Mood Vectors in Audio Diffusion: Steering Stable Audio 3

Camporese, Guglielmo

Mood Vectors in Audio Diffusion:
Steering Stable Audio 3

Guglielmo Camporese · May 2026 · Zürich

TL;DR · Can you steer the mood of a music generation model without changing a single word of the prompt? I cracked open Stable Audio 3 — a brand-new latent diffusion model — and extracted a mood direction from its DiT residual stream. Injecting it at inference shifts generated audio from grief to euphoria across 10 musical genres, same prompt and same weights. Layer 11 encodes mood with 88.3% linear separability; multi-layer steering across the top-5 layers produces perceptible valence shifts with mean Spearman ρ = 0.713 against CLAP scores. Three qualitative observations: the mood direction conflates valence and arousal (negative α slows the rhythm, not just the harmony); extreme negative α produces a haunting song-ending artifact; and harmonic genres steer cleanly while rhythmic ones resist. One critical technical discovery: register_forward_hook silently fails on @torch.compiled blocks — method monkey-patching is the fix, and it's not documented anywhere.

Motivation

Anthropic's recent work on emotion representations in Claude Sonnet 4.5 [1] showed that emotion vectors are causally active — suppressing them shifts alignment-relevant behaviours including sycophancy and reward hacking. My previous post replicated the geometric structure in Qwen3-8B and found a sharp positive/negative asymmetry in causal layer windows.

The natural next question: does the same kind of linear structure appear in generative audio models? Stable Audio 3 is architecturally different from a language model — it generates continuous waveforms through iterative denoising, not next-token prediction — yet its backbone is still a Transformer operating on a residual stream. If the linear representation hypothesis holds broadly across modalities, mood should be recoverable somewhere in that stream.

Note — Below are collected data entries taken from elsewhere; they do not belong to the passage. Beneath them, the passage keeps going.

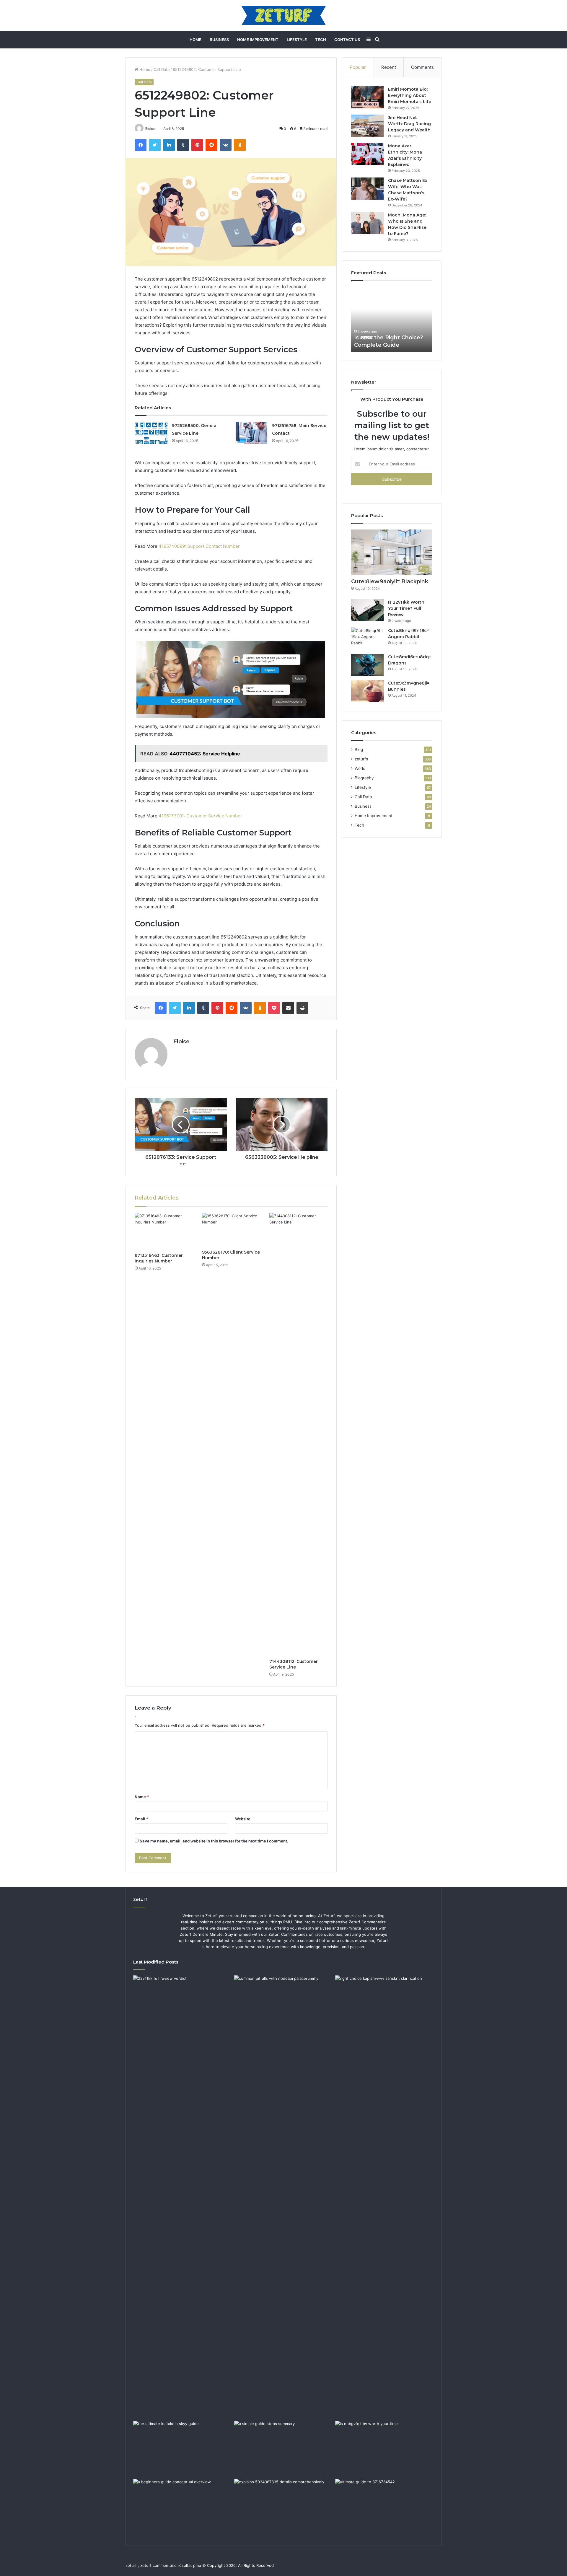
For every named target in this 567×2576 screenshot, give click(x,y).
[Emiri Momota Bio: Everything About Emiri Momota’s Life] (367, 97)
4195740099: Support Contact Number (199, 546)
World (360, 768)
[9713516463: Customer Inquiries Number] (164, 1231)
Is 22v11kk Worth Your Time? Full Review (406, 608)
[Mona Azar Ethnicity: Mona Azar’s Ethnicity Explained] (367, 154)
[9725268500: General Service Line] (151, 433)
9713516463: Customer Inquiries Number (159, 1258)
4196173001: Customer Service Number (200, 816)
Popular (358, 67)
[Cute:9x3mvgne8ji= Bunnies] (367, 691)
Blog (359, 749)
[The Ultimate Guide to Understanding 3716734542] (384, 2506)
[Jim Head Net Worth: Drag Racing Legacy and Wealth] (367, 126)
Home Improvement (257, 39)
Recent (388, 67)
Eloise (150, 128)
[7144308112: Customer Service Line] (298, 1434)
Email (141, 1818)
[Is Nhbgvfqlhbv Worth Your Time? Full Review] (384, 2448)
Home (195, 39)
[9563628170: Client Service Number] (231, 1230)
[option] (391, 319)
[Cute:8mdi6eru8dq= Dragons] (367, 665)
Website (242, 1818)
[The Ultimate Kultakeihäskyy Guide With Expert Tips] (182, 2448)
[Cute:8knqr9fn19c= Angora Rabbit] (367, 639)
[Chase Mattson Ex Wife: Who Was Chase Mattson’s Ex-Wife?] (367, 188)
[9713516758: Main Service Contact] (251, 433)
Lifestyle (297, 39)
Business (219, 39)
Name (142, 1796)
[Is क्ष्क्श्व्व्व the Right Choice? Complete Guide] (384, 2196)
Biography (364, 777)
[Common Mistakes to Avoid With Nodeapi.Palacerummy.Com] (283, 2003)
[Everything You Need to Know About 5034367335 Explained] (283, 2506)
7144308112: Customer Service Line (293, 1664)
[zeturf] (284, 15)
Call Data (162, 69)
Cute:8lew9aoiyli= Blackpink (389, 581)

This post tests that hypothesis on the freshest possible target: Stable Audio 3 medium, released by Stability AI in May 2026 [2].

Stable Audio 3

Stable Audio 3 is a latent diffusion model for variable-length audio generation released by Stability AI in May 2026 [2]. Its architecture has three components:

SAME (Semantic-Acoustic autoencoder) — encodes 44.1 kHz stereo audio into a compact latent space, 852M parameters.
DiT (Diffusion Transformer) — a 24-layer ContinuousTransformer on the latent space, conditioned on text via cross-attention to T5Gemma and on duration via adaptive layer norm. d_model = 1536.
Decoder — reconstructs waveforms from denoised latents.

I use stable-audio-3-medium (1.4B DiT parameters, open weights). The residual stream has dimension 1536 across 24 transformer blocks.

The @torch.compile Problem — Read This First

This section comes before the method because it affects everything downstream. SA3's TransformerBlock is decorated with @torch.compile. Standard register_forward_hook calls fire on the compiled output but do not modify the actual computation — the traced graph has already been fixed, and hooks run on a copy that is discarded. My initial steering had zero perceptible effect even at α = 100.

The solution is to monkey-patch the block's forward method directly:

original_forward = block.forward

def patched_forward(*args, **kwargs):
    out = original_forward(*args, **kwargs)
    vec = mood_vector.to(out.device, out.dtype)
    return out + alpha * vec.unsqueeze(0).unsqueeze(0)

block.forward = patched_forward
# ... generate ...
block.forward = original_forward  # restore

This replaces the bound method so the modification propagates through the compiled graph. The same pattern applies to any @torch.compiled model where you want to intervene on intermediate activations. I found no documentation of this issue in the existing mech interp literature for audio models — flagging it here for anyone who hits it.

Method

Mood vector extraction

I construct 50 contrastive prompt pairs — one with positive valence, one with negative — with musical genre held constant to isolate mood from style. Ten genres are covered (piano, acoustic guitar, jazz, electronic, strings, ambient, rock, folk, lo-fi, cinematic), 5 pairs each. Example pair:

"a bright cheerful acoustic guitar fingerpicking in a major key"
"a dark and lonely acoustic guitar fingerpicking in a minor key"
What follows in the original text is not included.